*** INFORMATION GIVEN Section Begins ***

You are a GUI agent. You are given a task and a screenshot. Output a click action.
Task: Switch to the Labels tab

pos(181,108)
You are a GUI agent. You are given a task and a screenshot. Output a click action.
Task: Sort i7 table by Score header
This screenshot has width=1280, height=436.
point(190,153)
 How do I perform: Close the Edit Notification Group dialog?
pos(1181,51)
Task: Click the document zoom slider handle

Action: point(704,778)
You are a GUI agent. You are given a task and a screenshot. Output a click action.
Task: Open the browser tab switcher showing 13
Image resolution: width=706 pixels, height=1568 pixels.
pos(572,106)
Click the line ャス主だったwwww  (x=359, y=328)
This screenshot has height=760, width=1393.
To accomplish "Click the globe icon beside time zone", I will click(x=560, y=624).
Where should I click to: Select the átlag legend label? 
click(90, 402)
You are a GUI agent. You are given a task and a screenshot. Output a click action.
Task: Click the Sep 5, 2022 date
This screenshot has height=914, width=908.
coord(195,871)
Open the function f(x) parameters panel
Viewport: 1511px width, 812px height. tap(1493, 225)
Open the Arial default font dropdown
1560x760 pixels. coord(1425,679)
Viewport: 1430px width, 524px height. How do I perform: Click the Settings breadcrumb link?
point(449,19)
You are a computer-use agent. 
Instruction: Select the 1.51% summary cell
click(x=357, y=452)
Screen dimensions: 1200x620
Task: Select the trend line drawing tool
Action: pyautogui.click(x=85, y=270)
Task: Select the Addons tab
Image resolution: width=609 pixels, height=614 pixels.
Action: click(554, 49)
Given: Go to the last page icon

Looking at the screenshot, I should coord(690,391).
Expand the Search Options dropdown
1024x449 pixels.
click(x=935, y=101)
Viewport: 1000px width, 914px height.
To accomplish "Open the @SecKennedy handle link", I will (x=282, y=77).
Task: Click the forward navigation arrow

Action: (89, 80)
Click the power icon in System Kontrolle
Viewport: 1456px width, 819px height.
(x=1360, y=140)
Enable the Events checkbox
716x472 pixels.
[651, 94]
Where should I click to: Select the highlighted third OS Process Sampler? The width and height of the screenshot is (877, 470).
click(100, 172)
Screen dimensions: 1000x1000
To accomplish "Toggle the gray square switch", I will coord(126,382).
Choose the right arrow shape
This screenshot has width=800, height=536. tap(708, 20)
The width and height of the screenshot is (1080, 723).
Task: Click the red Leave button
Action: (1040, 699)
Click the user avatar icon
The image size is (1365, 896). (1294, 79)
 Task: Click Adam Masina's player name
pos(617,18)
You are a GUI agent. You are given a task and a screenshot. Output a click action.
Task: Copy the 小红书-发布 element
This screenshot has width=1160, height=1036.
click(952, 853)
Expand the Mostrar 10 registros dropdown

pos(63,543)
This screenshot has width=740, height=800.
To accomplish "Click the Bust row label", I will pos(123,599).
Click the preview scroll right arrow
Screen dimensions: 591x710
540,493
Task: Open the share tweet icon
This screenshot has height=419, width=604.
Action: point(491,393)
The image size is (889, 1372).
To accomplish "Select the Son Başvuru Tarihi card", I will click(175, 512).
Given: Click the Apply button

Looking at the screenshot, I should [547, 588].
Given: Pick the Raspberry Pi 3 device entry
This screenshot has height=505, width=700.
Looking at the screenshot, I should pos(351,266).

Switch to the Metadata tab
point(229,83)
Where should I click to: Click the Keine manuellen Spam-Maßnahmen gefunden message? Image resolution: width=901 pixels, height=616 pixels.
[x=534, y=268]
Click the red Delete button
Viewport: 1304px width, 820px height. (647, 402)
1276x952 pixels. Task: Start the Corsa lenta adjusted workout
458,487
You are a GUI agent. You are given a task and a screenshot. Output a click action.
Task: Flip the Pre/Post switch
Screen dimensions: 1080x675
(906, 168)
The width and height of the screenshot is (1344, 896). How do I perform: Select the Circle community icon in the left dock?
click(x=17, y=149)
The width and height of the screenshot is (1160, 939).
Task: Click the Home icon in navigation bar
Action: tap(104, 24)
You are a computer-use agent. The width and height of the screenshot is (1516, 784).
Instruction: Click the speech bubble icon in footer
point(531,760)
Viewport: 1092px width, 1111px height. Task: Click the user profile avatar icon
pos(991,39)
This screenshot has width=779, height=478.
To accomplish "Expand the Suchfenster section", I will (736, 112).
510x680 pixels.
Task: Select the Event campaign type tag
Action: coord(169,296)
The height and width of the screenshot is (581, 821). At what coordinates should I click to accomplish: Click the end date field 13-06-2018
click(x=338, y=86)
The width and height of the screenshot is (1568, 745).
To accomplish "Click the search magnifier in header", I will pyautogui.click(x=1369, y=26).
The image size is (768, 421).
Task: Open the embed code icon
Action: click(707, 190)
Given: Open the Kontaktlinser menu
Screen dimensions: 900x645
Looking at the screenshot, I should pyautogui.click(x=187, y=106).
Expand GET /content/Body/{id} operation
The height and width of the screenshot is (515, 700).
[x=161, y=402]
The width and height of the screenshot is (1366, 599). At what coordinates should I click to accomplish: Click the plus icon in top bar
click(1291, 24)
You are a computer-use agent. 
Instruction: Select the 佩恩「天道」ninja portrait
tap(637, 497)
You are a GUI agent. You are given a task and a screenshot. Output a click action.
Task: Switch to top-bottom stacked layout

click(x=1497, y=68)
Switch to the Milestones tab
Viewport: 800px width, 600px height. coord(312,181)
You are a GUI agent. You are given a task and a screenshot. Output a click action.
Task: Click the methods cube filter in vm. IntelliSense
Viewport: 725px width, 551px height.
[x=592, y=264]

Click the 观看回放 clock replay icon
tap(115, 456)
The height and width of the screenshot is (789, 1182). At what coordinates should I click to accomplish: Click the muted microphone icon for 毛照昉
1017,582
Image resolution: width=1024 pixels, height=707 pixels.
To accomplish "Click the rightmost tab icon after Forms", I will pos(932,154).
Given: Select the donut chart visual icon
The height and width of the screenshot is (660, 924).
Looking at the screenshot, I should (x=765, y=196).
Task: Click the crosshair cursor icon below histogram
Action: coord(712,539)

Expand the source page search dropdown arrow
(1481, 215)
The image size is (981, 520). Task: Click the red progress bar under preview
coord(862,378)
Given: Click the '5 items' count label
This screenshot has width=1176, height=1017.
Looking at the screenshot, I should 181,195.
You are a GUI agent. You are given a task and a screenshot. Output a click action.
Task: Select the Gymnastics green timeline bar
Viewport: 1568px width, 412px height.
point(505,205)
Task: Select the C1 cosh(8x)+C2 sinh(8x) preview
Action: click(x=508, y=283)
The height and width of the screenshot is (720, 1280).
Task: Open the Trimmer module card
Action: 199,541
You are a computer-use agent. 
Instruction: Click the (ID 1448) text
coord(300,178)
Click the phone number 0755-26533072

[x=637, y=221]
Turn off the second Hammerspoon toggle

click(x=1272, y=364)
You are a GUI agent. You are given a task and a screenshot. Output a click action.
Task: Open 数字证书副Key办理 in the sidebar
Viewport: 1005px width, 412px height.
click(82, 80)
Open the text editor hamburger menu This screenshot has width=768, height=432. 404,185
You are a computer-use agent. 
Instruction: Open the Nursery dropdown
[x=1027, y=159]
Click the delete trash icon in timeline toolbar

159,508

*** INFORMATION GIVEN Section Ends ***

Every entry should be restated word for word.

You are a GUI agent. You are given a task and a screenshot. Output a click action.
Task: Switch to the Labels tab

pos(181,108)
You are a GUI agent. You are given a task and a screenshot. Output a click action.
Task: Sort i7 table by Score header
This screenshot has width=1280, height=436.
point(190,153)
 How do I perform: Close the Edit Notification Group dialog?
pos(1181,51)
Task: Click the document zoom slider handle

Action: point(704,778)
You are a GUI agent. You are given a task and a screenshot. Output a click action.
Task: Open the browser tab switcher showing 13
Image resolution: width=706 pixels, height=1568 pixels.
pos(572,106)
Click the line ャス主だったwwww  (x=359, y=328)
This screenshot has height=760, width=1393.
To accomplish "Click the globe icon beside time zone", I will click(x=560, y=624).
Where should I click to: Select the átlag legend label? 
click(90, 402)
You are a GUI agent. You are given a task and a screenshot. Output a click action.
Task: Click the Sep 5, 2022 date
This screenshot has height=914, width=908.
coord(195,871)
Open the function f(x) parameters panel
Viewport: 1511px width, 812px height. tap(1493, 225)
Open the Arial default font dropdown
1560x760 pixels. coord(1425,679)
Viewport: 1430px width, 524px height. How do I perform: Click the Settings breadcrumb link?
point(449,19)
You are a computer-use agent. 
Instruction: Select the 1.51% summary cell
click(x=357, y=452)
Screen dimensions: 1200x620
Task: Select the trend line drawing tool
Action: pyautogui.click(x=85, y=270)
Task: Select the Addons tab
Image resolution: width=609 pixels, height=614 pixels.
Action: click(554, 49)
Given: Go to the last page icon

Looking at the screenshot, I should coord(690,391).
Expand the Search Options dropdown
1024x449 pixels.
click(x=935, y=101)
Viewport: 1000px width, 914px height.
To accomplish "Open the @SecKennedy handle link", I will (x=282, y=77).
Task: Click the forward navigation arrow

Action: (89, 80)
Click the power icon in System Kontrolle
Viewport: 1456px width, 819px height.
(x=1360, y=140)
Enable the Events checkbox
716x472 pixels.
[651, 94]
Where should I click to: Select the highlighted third OS Process Sampler? The width and height of the screenshot is (877, 470).
click(100, 172)
Screen dimensions: 1000x1000
To accomplish "Toggle the gray square switch", I will coord(126,382).
Choose the right arrow shape
This screenshot has width=800, height=536. tap(708, 20)
The width and height of the screenshot is (1080, 723).
Task: Click the red Leave button
Action: (1040, 699)
Click the user avatar icon
The image size is (1365, 896). (1294, 79)
 Task: Click Adam Masina's player name
pos(617,18)
You are a GUI agent. You are given a task and a screenshot. Output a click action.
Task: Copy the 小红书-发布 element
This screenshot has width=1160, height=1036.
click(952, 853)
Expand the Mostrar 10 registros dropdown

pos(63,543)
This screenshot has width=740, height=800.
To accomplish "Click the Bust row label", I will pos(123,599).
Click the preview scroll right arrow
Screen dimensions: 591x710
540,493
Task: Open the share tweet icon
This screenshot has height=419, width=604.
Action: point(491,393)
The image size is (889, 1372).
To accomplish "Select the Son Başvuru Tarihi card", I will click(175, 512).
Given: Click the Apply button

Looking at the screenshot, I should [547, 588].
Given: Pick the Raspberry Pi 3 device entry
This screenshot has height=505, width=700.
Looking at the screenshot, I should pos(351,266).

Switch to the Metadata tab
point(229,83)
Where should I click to: Click the Keine manuellen Spam-Maßnahmen gefunden message? Image resolution: width=901 pixels, height=616 pixels.
[x=534, y=268]
Click the red Delete button
Viewport: 1304px width, 820px height. (647, 402)
1276x952 pixels. Task: Start the Corsa lenta adjusted workout
458,487
You are a GUI agent. You are given a task and a screenshot. Output a click action.
Task: Flip the Pre/Post switch
Screen dimensions: 1080x675
(906, 168)
The width and height of the screenshot is (1344, 896). How do I perform: Select the Circle community icon in the left dock?
click(x=17, y=149)
The width and height of the screenshot is (1160, 939).
Task: Click the Home icon in navigation bar
Action: tap(104, 24)
You are a computer-use agent. The width and height of the screenshot is (1516, 784).
Instruction: Click the speech bubble icon in footer
point(531,760)
Viewport: 1092px width, 1111px height. Task: Click the user profile avatar icon
pos(991,39)
This screenshot has width=779, height=478.
To accomplish "Expand the Suchfenster section", I will (736, 112).
510x680 pixels.
Task: Select the Event campaign type tag
Action: coord(169,296)
The height and width of the screenshot is (581, 821). At what coordinates should I click to accomplish: Click the end date field 13-06-2018
click(x=338, y=86)
The width and height of the screenshot is (1568, 745).
To accomplish "Click the search magnifier in header", I will pyautogui.click(x=1369, y=26).
The image size is (768, 421).
Task: Open the embed code icon
Action: click(707, 190)
Given: Open the Kontaktlinser menu
Screen dimensions: 900x645
Looking at the screenshot, I should pyautogui.click(x=187, y=106).
Expand GET /content/Body/{id} operation
The height and width of the screenshot is (515, 700).
[x=161, y=402]
The width and height of the screenshot is (1366, 599). At what coordinates should I click to accomplish: Click the plus icon in top bar
click(1291, 24)
You are a computer-use agent. 
Instruction: Select the 佩恩「天道」ninja portrait
tap(637, 497)
You are a GUI agent. You are given a task and a screenshot. Output a click action.
Task: Switch to top-bottom stacked layout

click(x=1497, y=68)
Switch to the Milestones tab
Viewport: 800px width, 600px height. coord(312,181)
You are a GUI agent. You are given a task and a screenshot. Output a click action.
Task: Click the methods cube filter in vm. IntelliSense
Viewport: 725px width, 551px height.
[x=592, y=264]

Click the 观看回放 clock replay icon
tap(115, 456)
The height and width of the screenshot is (789, 1182). At what coordinates should I click to accomplish: Click the muted microphone icon for 毛照昉
1017,582
Image resolution: width=1024 pixels, height=707 pixels.
To accomplish "Click the rightmost tab icon after Forms", I will pos(932,154).
Given: Select the donut chart visual icon
The height and width of the screenshot is (660, 924).
Looking at the screenshot, I should (x=765, y=196).
Task: Click the crosshair cursor icon below histogram
Action: coord(712,539)

Expand the source page search dropdown arrow
(1481, 215)
The image size is (981, 520). Task: Click the red progress bar under preview
coord(862,378)
Given: Click the '5 items' count label
This screenshot has width=1176, height=1017.
Looking at the screenshot, I should 181,195.
You are a GUI agent. You are given a task and a screenshot. Output a click action.
Task: Select the Gymnastics green timeline bar
Viewport: 1568px width, 412px height.
point(505,205)
Task: Select the C1 cosh(8x)+C2 sinh(8x) preview
Action: click(x=508, y=283)
The height and width of the screenshot is (720, 1280).
Task: Open the Trimmer module card
Action: 199,541
You are a computer-use agent. 
Instruction: Click the (ID 1448) text
coord(300,178)
Click the phone number 0755-26533072

[x=637, y=221]
Turn off the second Hammerspoon toggle

click(x=1272, y=364)
You are a GUI agent. You are given a task and a screenshot. Output a click action.
Task: Open 数字证书副Key办理 in the sidebar
Viewport: 1005px width, 412px height.
click(82, 80)
Open the text editor hamburger menu This screenshot has width=768, height=432. 404,185
You are a computer-use agent. 
Instruction: Open the Nursery dropdown
[x=1027, y=159]
Click the delete trash icon in timeline toolbar

159,508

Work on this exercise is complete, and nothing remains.